Dr McAleese raised the idea at a governing authority meeting last year in response to the “acute shortage of student accommodation,” according to minutes.
Minutes of the meeting were released to The Irish Times following a Freedom of Information request.
Dr McAleese is noted as having asked “if the university had considered the option of constructing prefabricated units” to house students on campus.
Responding to the suggestion, Dr Declan Raftery, chief operations officer, said the college had “looked at modular build options in the UK” for student housing.
However, he said “it would appear that there was limited, if any, savings in terms of time to delivery and costs associated with this approach at present.”
Student accommodation is not covered by annual rent caps of 4 per cent in designated pressure zones
The lifespan of rapid-build modular student accommodation beyond 10 years was “not proven,” Dr Raftery said, according to the minutes.
Concerns over the longevity of the accommodation “may give rise to challenges in getting long-term loan finance for such an approach,” he said.
Dr McAleese, a former Senator, was re-appointed for a second five-year term as chancellor of DCU in 2016. Dr McAleese also chairs the college governing authority, a high-level committee that meets several times a year.
During the meeting, Dr Raftery said the university had met a number of private student accommodation developers “to explore potential opportunities” for projects. College officials had also met the Ireland Strategic Investment Fund “to discuss how these additional projects could be financed,” the minutes noted.
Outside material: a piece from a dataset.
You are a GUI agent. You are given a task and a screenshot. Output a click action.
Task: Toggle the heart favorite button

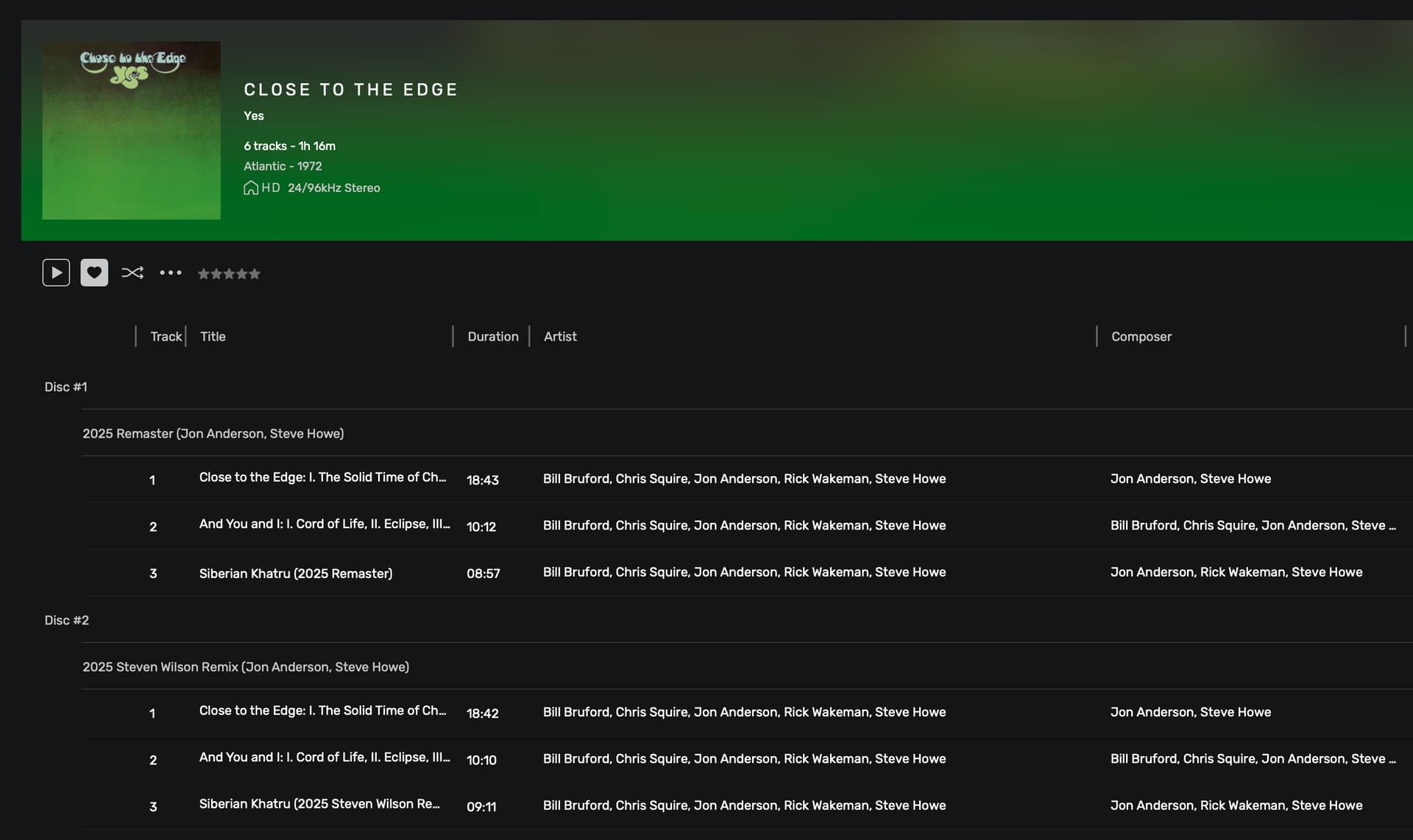pyautogui.click(x=94, y=273)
The meeting discussed the rates charged in private student housing developments near the north Dublin campus, and if university officials could lobby private operators over rents.
Ciaran McGivern, director of finance, said that due to “current high-demand market conditions, private developers can set their own prices with little or no incentive for them to work with the university”.
In April, DCU students protested over rent increases of nearly 30 per cent at Shanowen Square, a privately-run student accommodation complex, located near the Glasnevin campus.
Student accommodation is not covered by annual rent caps of 4 per cent in designated pressure zones, because student housing operates on “licence to reside” agreements, rather than tenancy leases.
A spokesman for DCU said the university had “evaluated all options” for student accommodation.
The university had plans to add an extra 1,000 beds at its campus in Glasnevin. Currently the university has 1,400 student beds, across its Glasnevin, St Patrick’s, and All Hallows campuses.
DCU is “acutely conscious of the challenges facing students to source affordable accommodation during this period of unprecedented demand,” the spokesman said.
Craig McHugh, DCU student union education officer, said “affordability” was the main concern of students around new housing. “It doesn’t matter so much about the appearance, or if it if prehabs, what students need is quality and affordable accommodation,” he said.